The house that Philip had furnished Aristotle was large and spacious, although not imposing. Some of the new houses I had passed, and others still under construction, seemed much grander, with fluted columns and impressive staircases fronting them. Most of them were set well back from the street, separated from the traffic by low walls and flower gardens.
Everyone who was anyone, it seemed to me, was pouring into the capital. Men whose fathers had been horse-thieving hill-clan leaders were now vying with one another
to build the most
impressive house and lavish garden. These new noblemen had left their ancestors' homes in the hills to be in Philip's capital and to serve the king.
Aristotle's house was low and wide, with a newly-timbered roof the only sign that anyone cared about it. The garden in front of it had gone to weeds. The gravel path was also weed-choked and obviously had not been raked in months. The shutters on the windows were unpainted, cracked with age; a few of them were dangling lopsidedly.
Yet once I was ushered inside everything changed.
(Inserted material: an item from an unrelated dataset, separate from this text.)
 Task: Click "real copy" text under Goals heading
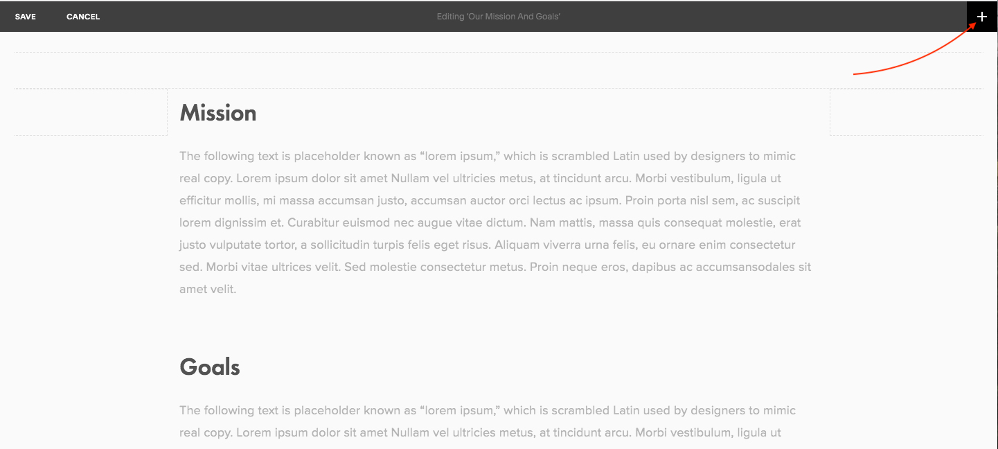[204, 433]
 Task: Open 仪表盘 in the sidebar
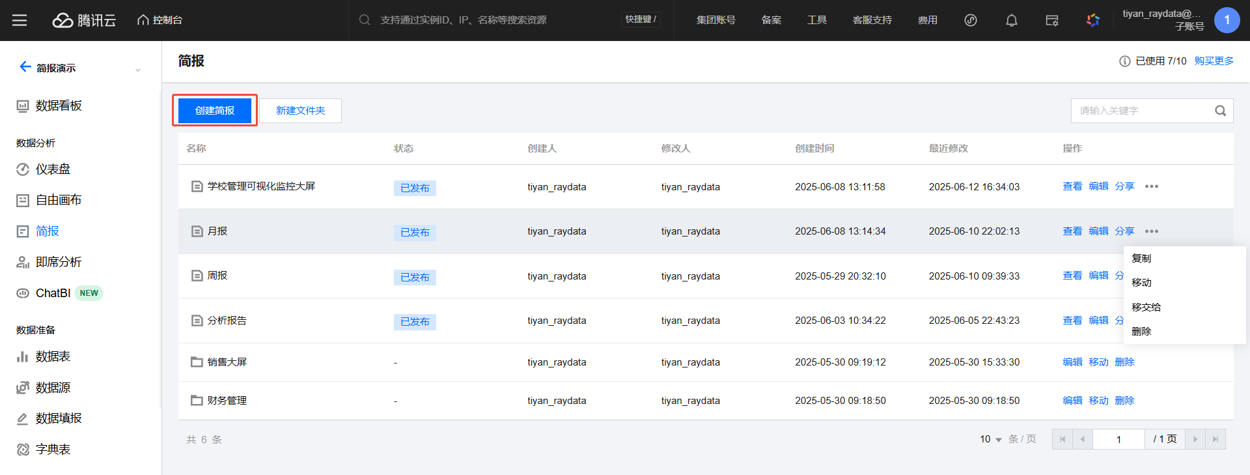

I had thought the house much too large for one man, since I had been told that the philosopher lived alone. I saw that I was wrong: the house was barely large enough for him, because he was far from alone in it.
The house was a museum, a library, a repository for every kind of book and specimen and drawing and sample of all the myriad kinds of things that interested the Stagyrite's far-ranging mind. The pretty young messenger left me at the front door, after it was opened to me by a bright-eyed servant with a ragged sandy brown beard and thinning hair. His chiton was clean but seemed very old and frayed.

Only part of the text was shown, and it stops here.